Uma poderosa liberação de energia do Sol desencadeou uma série de perturbações geomagnéticas que atingiram a Terra em fevereiro de 2026. A tempestade geomagnética resultante, classificada em nível G1 (menor), foi registrada oficialmente pela Administração Nacional Oceânica e Atmosférica (NOAA) em 5 de fevereiro, causando preocupações sobre potenciais interferências em sistemas de comunicação global.

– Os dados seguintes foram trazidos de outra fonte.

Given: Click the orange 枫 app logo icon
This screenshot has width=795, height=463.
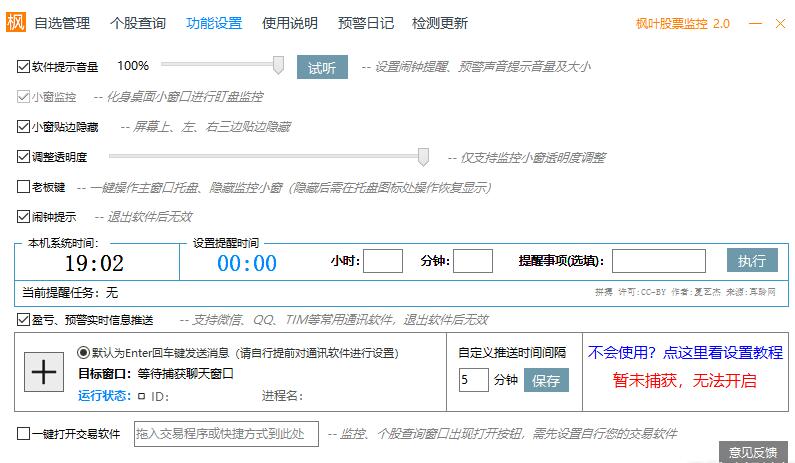Looking at the screenshot, I should pos(17,23).
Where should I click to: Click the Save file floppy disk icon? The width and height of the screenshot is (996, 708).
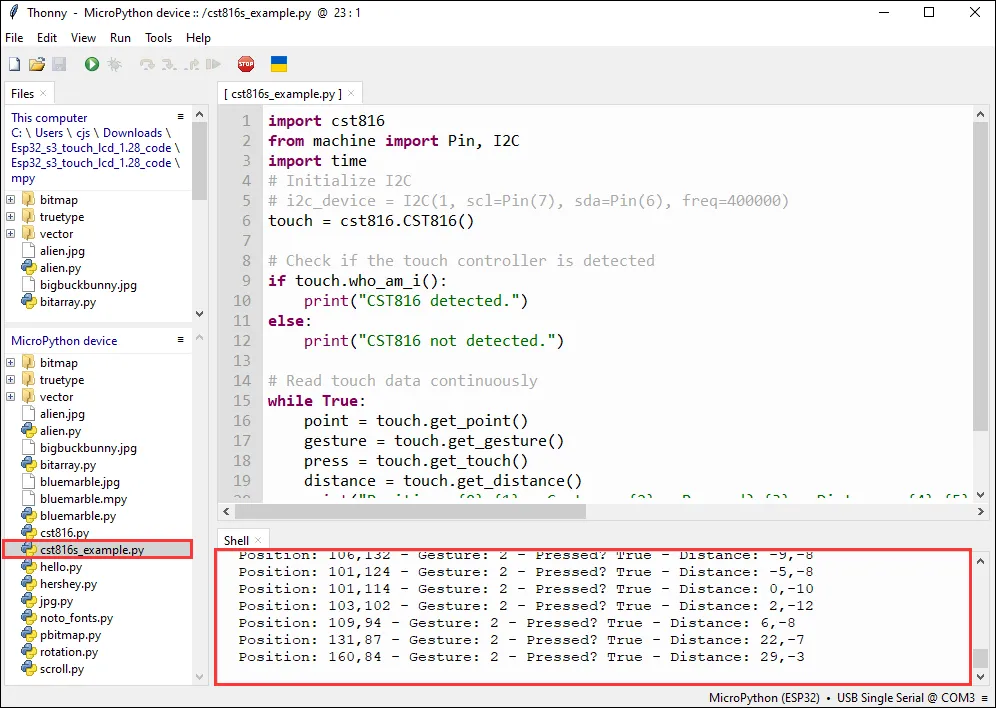(x=58, y=64)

Erupção Solar em Nível X4.2: A Maior Categoria de Intensidade
O fenômeno teve origem numa explosão solar catastrófica ocorrida em 4 de fevereiro, categorizada como nível X4.2 pela comunidade científica internacional. A classificação “X” representa a categoria máxima de intensidade para erupções solares, enquanto o número 4.2 indica a magnitude da energia liberada. De acordo com dados da plataforma Jin10, eventos solares dessa escala são extremamente raros e poderosos.

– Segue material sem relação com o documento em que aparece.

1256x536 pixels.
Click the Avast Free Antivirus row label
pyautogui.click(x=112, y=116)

A liberação de energia numa erupção X4.2 é extraordinariamente rápida, com o processo completo de emissão e dissipação ocorrendo entre alguns minutos a poucas horas. Essa característica diferencia as erupções solares de outros fenômenos astronômicos de maior duração.
Tempestade Geomagnética G1 e Seus Efeitos nas Comunicações
A tempestade geomagnética que se seguiu atingiu o status G1, caracterizado como perturbação menor. Porém, mesmo nesse nível, consequências significativas podem se manifestar. A degradação ou interrupção nas frequências de rádio de alta banda é uma das principais preocupações, afetando potencialmente as regiões iluminadas do planeta.
Sistemas de comunicação via rádio, navegação GPS e operações de satélites podem sofrer interferências durante eventos dessa natureza. A NOAA alertou especialmente para as áreas que experimentariam maior exposição aos efeitos da perturbação geomagnética naquele período.
Tendências de Atividade Geomagnética para os Próximos Dias
Conforme registrado pela NOAA, a atividade geomagnética manteria padrões similares nos dias subsequentes. Previsões indicavam a ocorrência de tempestades geomagnéticas de nível G1 também em 6 e 8 de fevereiro, sugerindo um padrão de atividade prolongado associado à erupção solar inicial.
Esse padrão de múltiplas tempestades geomagnéticas num curto espaço de tempo reflete o impacto prolongado das partículas solares que continuaram chegando à magnetosfera terrestre após a erupção principal.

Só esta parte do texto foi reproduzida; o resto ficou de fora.